Arts

Creative Corner: ‘The Town-Crier’ by Frankie Denton

Once again we are immersed in Frankie Denton's mysterious world with his latest re-telling of Little Red Riding Hood...

If you go down to the woods today, you may find a stranger on a dark and winding path. I did once, when I ventured into the black pines. He stood like a shadow and when he moved, he was the shifting ebony of a dilated pupil. He was not a thin man, but he towered over all, and possessed the tremendous, beastly voice of the town-crier, for that is what he had been before they cast him out of the village, through the snow and into the Unknown.

I found him, one afternoon when the wind and my father and mother were howling and the village-folk were calling for blood. I brought my pistol and followed his deep, frozen footprints into the woods where the branches are close and welcoming, where they embrace you and kiss your cheeks with their sharp tongues and whisper their songs in your ears.

He took me in and I discovered that my fears had been for nought when this beastly man was revealed to be kind. We lived for a time in that sweet cottage, with the calls of the wolves outside and the thunder at our windows.

In the day, we would often journey in the woods, off the beaten path with the bluebirds and ravens at our heels.

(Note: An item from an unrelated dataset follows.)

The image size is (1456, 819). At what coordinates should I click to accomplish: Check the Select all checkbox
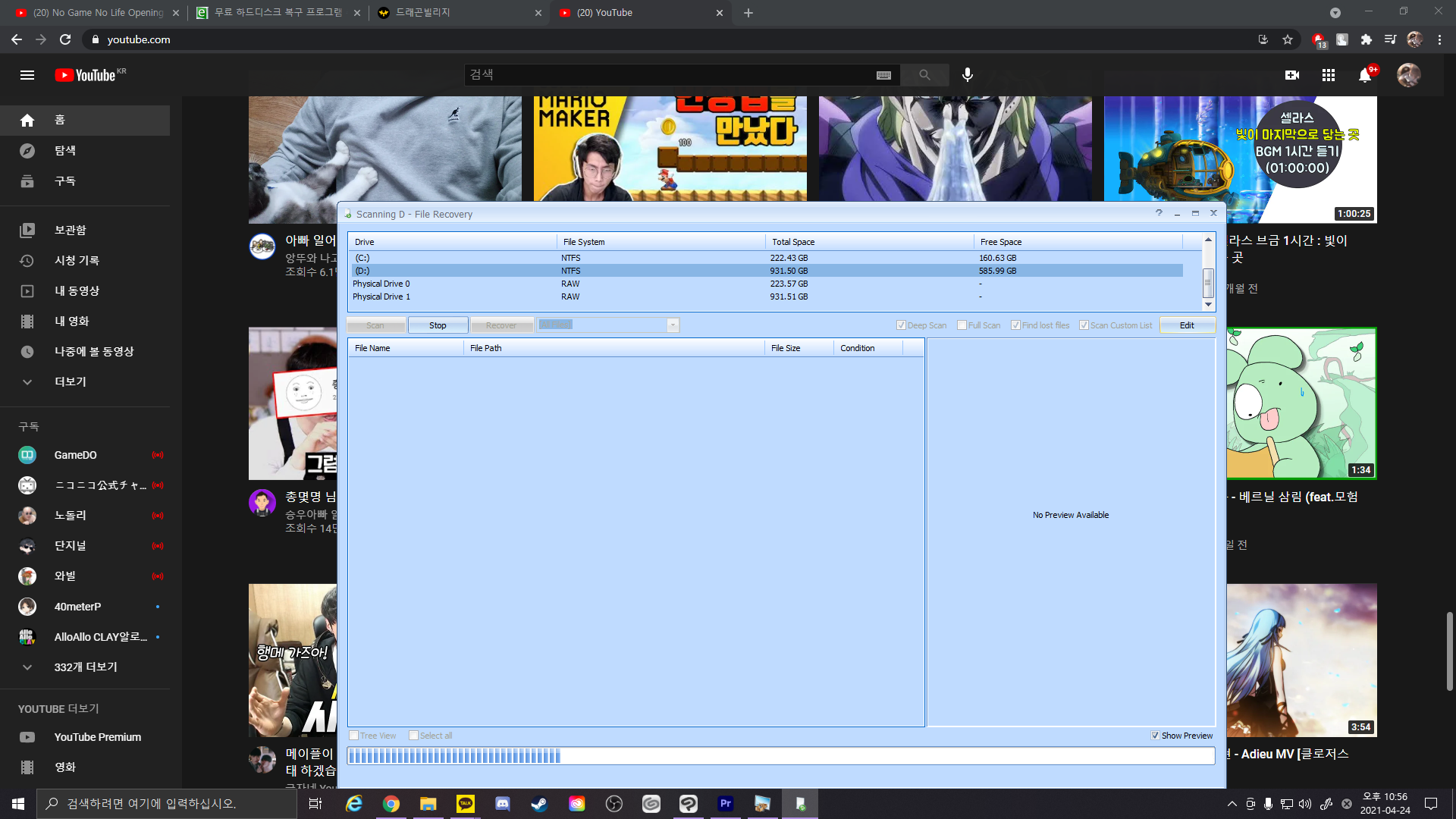413,736
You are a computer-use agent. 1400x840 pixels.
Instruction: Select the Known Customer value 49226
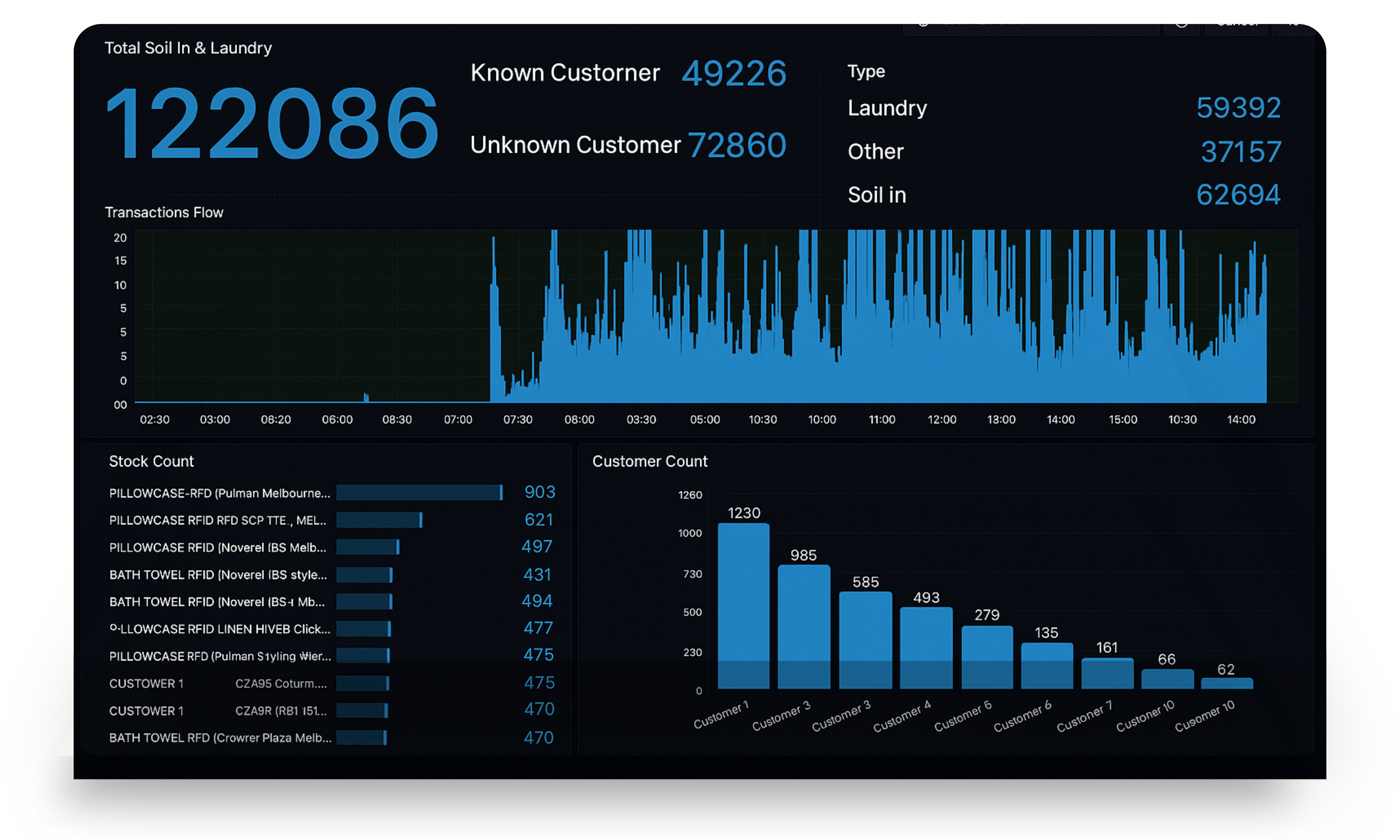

He would sing to them in that monstrous voice which used to be our rooster’s call, the source of all our tidings. We collected wild berries and mushrooms and with his enormous grasping hands he would sweep a fish from out the slithy river and place it in my basket.

But one evening, with the fireflies illuminating the forest for the trees, we heard an unnatural noise – a careless step, unwelcome, unheard, misplaced and snapping the undergrowth which we were so cautious to preserve. It was the Huntsman from yonder village.

With a knife at his waist, and a rifle on arm, the poor soul before me, he dealt the beast harm.

‘No!’ I cried. ‘You barbarous. Brutal. Beast. You silly. Savage. Clown. How could you kill this good man, who once had left your town?’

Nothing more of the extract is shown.